* _Exercise instructions_: Reproduce each of the entries below word for word, without changing anything.

Stored items:
━━━━━━━━━━━━━━━━━━━━━━━━━━━━━━

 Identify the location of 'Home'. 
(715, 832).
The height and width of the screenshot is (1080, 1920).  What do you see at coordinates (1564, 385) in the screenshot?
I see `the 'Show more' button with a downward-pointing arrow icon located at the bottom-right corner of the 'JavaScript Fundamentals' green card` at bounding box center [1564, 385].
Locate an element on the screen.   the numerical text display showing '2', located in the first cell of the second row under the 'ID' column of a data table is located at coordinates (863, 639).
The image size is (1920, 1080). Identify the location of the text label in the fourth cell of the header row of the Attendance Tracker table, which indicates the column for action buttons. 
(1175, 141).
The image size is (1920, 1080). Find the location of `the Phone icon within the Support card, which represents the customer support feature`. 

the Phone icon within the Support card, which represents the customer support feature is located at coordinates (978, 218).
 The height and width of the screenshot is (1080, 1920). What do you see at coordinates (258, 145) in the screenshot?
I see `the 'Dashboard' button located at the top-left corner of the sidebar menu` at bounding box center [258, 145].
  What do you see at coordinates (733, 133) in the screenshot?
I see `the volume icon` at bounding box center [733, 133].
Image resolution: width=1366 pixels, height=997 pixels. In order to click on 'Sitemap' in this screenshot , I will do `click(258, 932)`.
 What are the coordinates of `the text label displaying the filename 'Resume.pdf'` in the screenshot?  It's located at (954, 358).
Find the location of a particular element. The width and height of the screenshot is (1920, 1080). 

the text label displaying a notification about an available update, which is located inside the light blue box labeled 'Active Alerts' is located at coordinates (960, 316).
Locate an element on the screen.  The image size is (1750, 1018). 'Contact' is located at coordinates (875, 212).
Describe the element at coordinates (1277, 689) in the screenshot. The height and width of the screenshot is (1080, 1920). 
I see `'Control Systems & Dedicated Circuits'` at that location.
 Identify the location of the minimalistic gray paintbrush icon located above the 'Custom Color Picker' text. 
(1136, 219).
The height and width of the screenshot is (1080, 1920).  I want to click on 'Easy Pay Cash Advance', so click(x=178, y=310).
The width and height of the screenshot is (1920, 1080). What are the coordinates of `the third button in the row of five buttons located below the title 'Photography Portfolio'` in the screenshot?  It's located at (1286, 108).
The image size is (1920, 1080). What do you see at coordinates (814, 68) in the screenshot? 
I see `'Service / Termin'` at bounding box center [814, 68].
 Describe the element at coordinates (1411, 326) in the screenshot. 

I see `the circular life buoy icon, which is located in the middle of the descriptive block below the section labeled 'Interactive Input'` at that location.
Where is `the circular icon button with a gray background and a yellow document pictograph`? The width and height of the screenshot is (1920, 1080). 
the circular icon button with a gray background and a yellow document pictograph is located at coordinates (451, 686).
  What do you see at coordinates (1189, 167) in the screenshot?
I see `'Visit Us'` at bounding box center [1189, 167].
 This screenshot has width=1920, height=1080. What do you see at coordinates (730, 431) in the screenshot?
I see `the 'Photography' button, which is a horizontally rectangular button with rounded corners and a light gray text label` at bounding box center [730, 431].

━━━━━━━━━━━━━━━━━━━━━━━━━━━━━━

* _Written answer_:
 Identify the location of 'Home'. 
(715, 832).
The height and width of the screenshot is (1080, 1920).  What do you see at coordinates (1564, 385) in the screenshot?
I see `the 'Show more' button with a downward-pointing arrow icon located at the bottom-right corner of the 'JavaScript Fundamentals' green card` at bounding box center [1564, 385].
Locate an element on the screen.   the numerical text display showing '2', located in the first cell of the second row under the 'ID' column of a data table is located at coordinates (863, 639).
The image size is (1920, 1080). Identify the location of the text label in the fourth cell of the header row of the Attendance Tracker table, which indicates the column for action buttons. 
(1175, 141).
The image size is (1920, 1080). Find the location of `the Phone icon within the Support card, which represents the customer support feature`. 

the Phone icon within the Support card, which represents the customer support feature is located at coordinates (978, 218).
 The height and width of the screenshot is (1080, 1920). What do you see at coordinates (258, 145) in the screenshot?
I see `the 'Dashboard' button located at the top-left corner of the sidebar menu` at bounding box center [258, 145].
  What do you see at coordinates (733, 133) in the screenshot?
I see `the volume icon` at bounding box center [733, 133].
Image resolution: width=1366 pixels, height=997 pixels. In order to click on 'Sitemap' in this screenshot , I will do `click(258, 932)`.
 What are the coordinates of `the text label displaying the filename 'Resume.pdf'` in the screenshot?  It's located at (954, 358).
Find the location of a particular element. The width and height of the screenshot is (1920, 1080). 

the text label displaying a notification about an available update, which is located inside the light blue box labeled 'Active Alerts' is located at coordinates (960, 316).
Locate an element on the screen.  The image size is (1750, 1018). 'Contact' is located at coordinates (875, 212).
Describe the element at coordinates (1277, 689) in the screenshot. The height and width of the screenshot is (1080, 1920). 
I see `'Control Systems & Dedicated Circuits'` at that location.
 Identify the location of the minimalistic gray paintbrush icon located above the 'Custom Color Picker' text. 
(1136, 219).
The height and width of the screenshot is (1080, 1920).  I want to click on 'Easy Pay Cash Advance', so click(x=178, y=310).
The width and height of the screenshot is (1920, 1080). What are the coordinates of `the third button in the row of five buttons located below the title 'Photography Portfolio'` in the screenshot?  It's located at (1286, 108).
The image size is (1920, 1080). What do you see at coordinates (814, 68) in the screenshot? 
I see `'Service / Termin'` at bounding box center [814, 68].
 Describe the element at coordinates (1411, 326) in the screenshot. 

I see `the circular life buoy icon, which is located in the middle of the descriptive block below the section labeled 'Interactive Input'` at that location.
Where is `the circular icon button with a gray background and a yellow document pictograph`? The width and height of the screenshot is (1920, 1080). 
the circular icon button with a gray background and a yellow document pictograph is located at coordinates (451, 686).
  What do you see at coordinates (1189, 167) in the screenshot?
I see `'Visit Us'` at bounding box center [1189, 167].
 This screenshot has width=1920, height=1080. What do you see at coordinates (730, 431) in the screenshot?
I see `the 'Photography' button, which is a horizontally rectangular button with rounded corners and a light gray text label` at bounding box center [730, 431].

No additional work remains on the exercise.